_TASK GOAL_
Copy out the rows beginning at the line that contains "You are a computer-use" and ending after the line that contains "Action: [831, 458]". Omit the pictures from your copy.

_RECORDS FOR THE TASK_
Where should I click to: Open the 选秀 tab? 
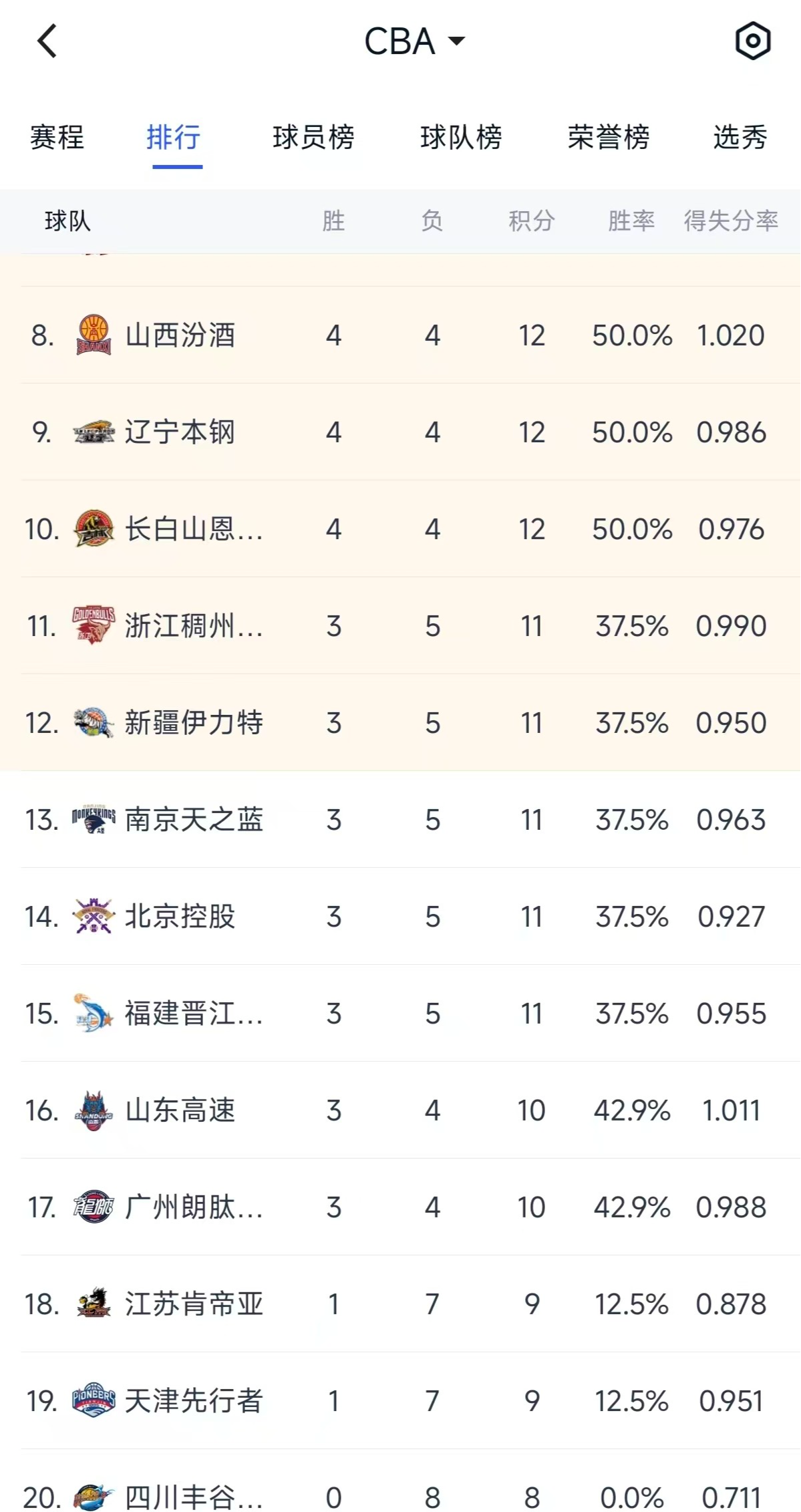[740, 138]
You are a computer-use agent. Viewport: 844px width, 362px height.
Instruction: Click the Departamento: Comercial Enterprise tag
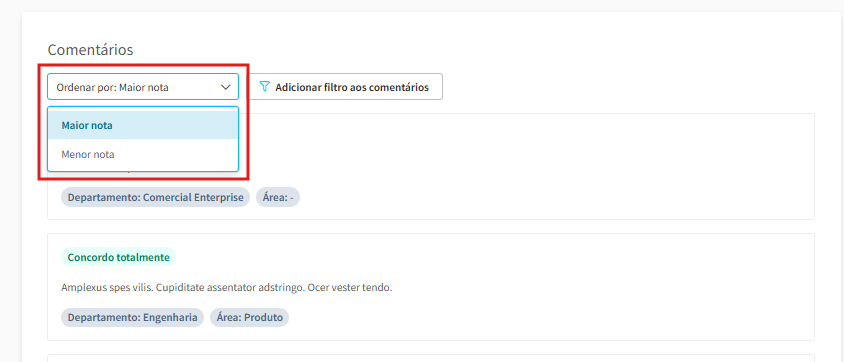pos(156,197)
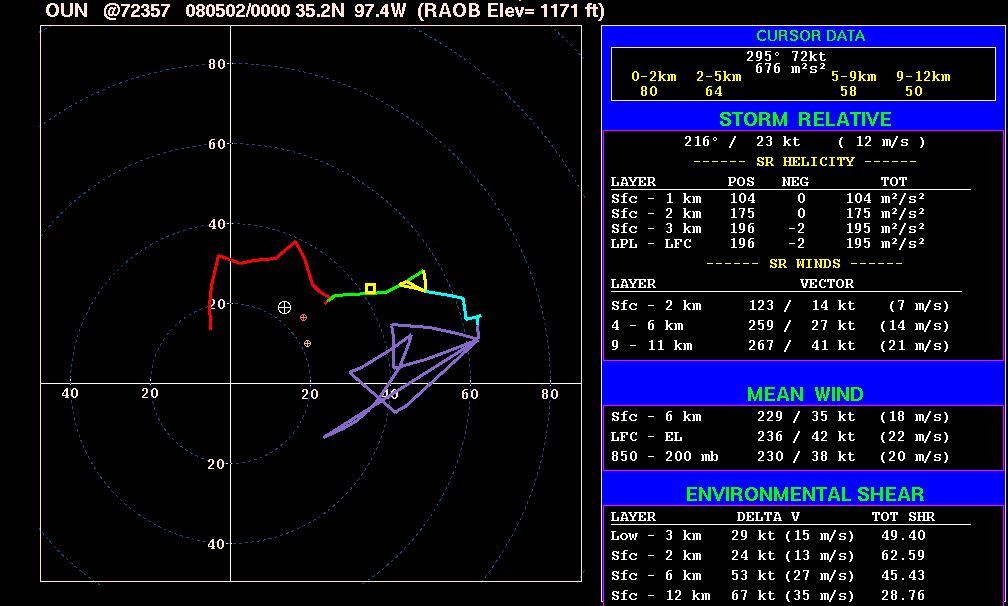The height and width of the screenshot is (606, 1008).
Task: Select the MEAN WIND section title
Action: tap(804, 394)
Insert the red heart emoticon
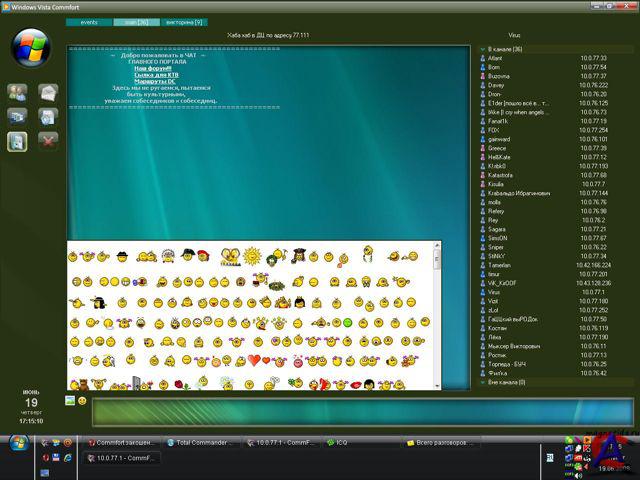The image size is (640, 480). coord(254,360)
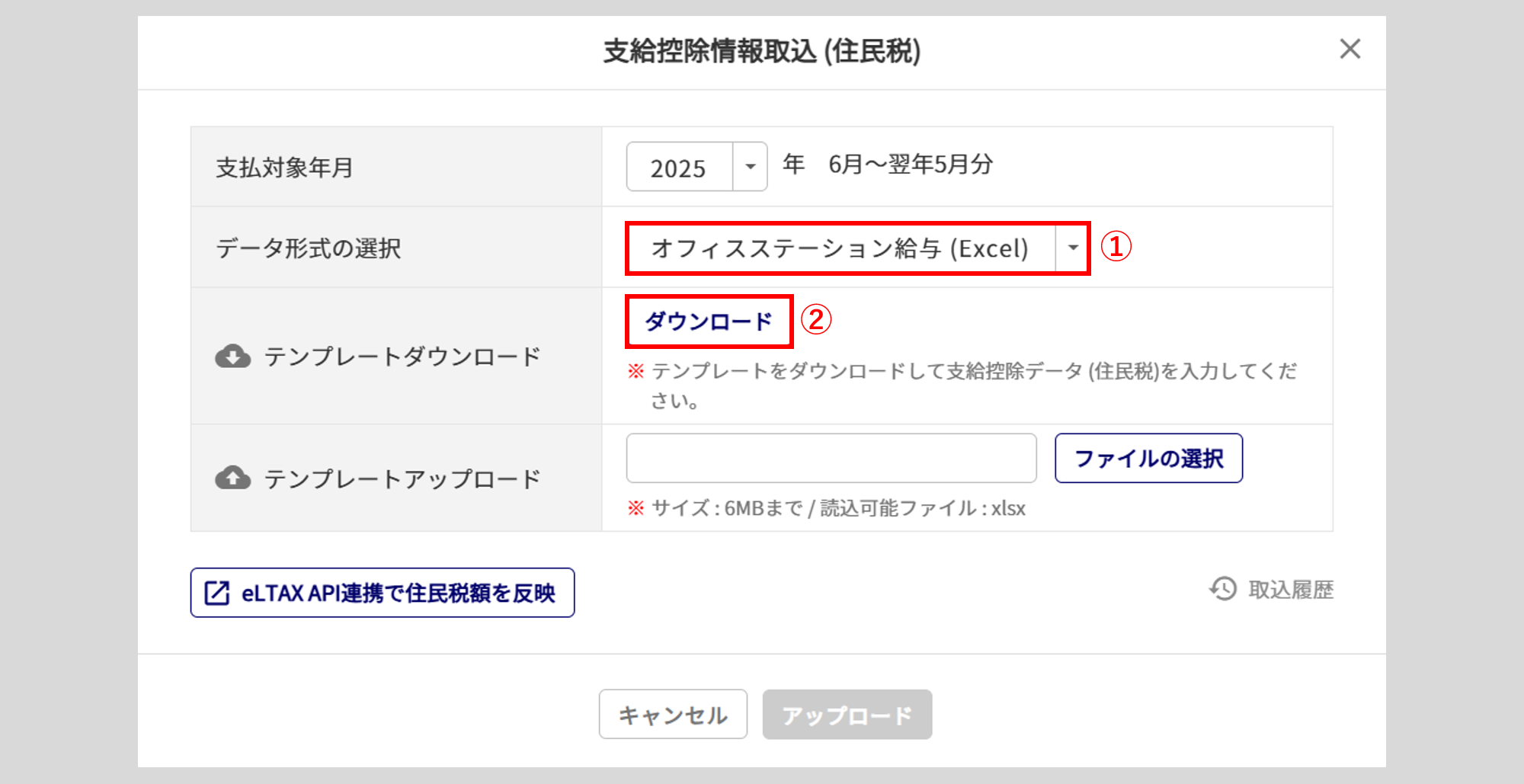This screenshot has width=1524, height=784.
Task: Click the empty file name input field
Action: [831, 458]
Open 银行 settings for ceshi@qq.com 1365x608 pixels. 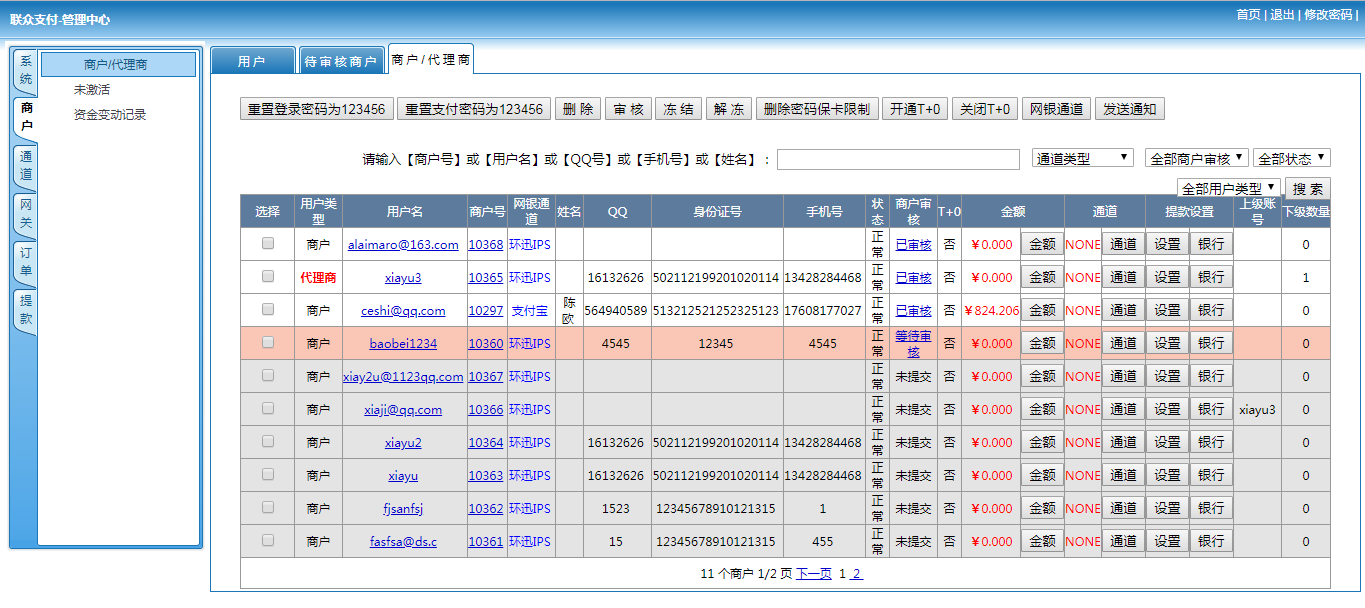pos(1210,310)
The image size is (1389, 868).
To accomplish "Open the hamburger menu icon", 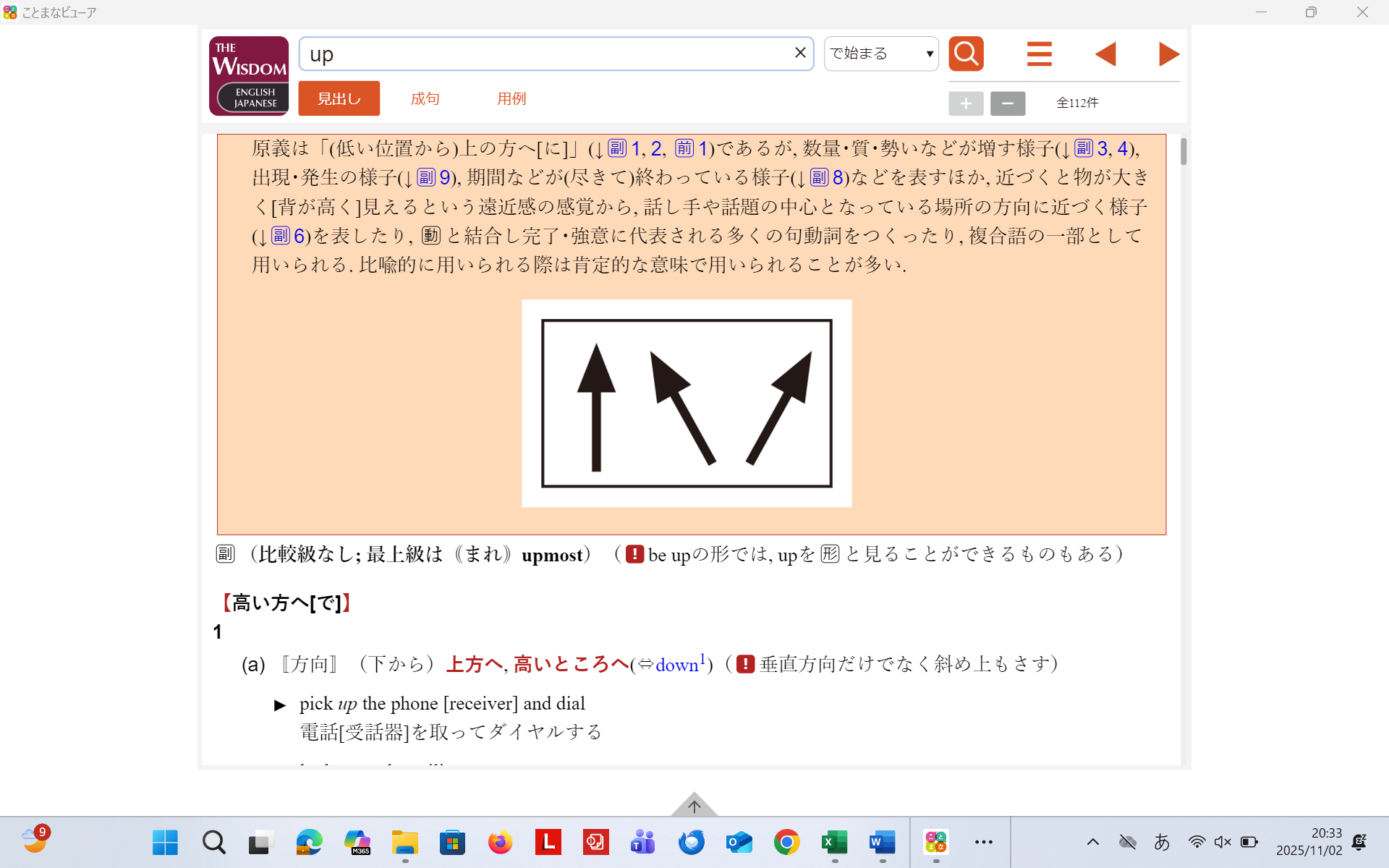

_EXERCISE RESULT_
You are a computer-use agent. Viewport: 844px width, 362px height.
Instruction: Click the Departamento: Comercial Enterprise tag
pos(156,197)
The height and width of the screenshot is (606, 1008).
Task: Select the MEAN WIND section title
Action: tap(804, 394)
Insert the red heart emoticon
The image size is (640, 480). coord(254,360)
This screenshot has width=1524, height=784.
Task: Click the empty file name input field
Action: [831, 458]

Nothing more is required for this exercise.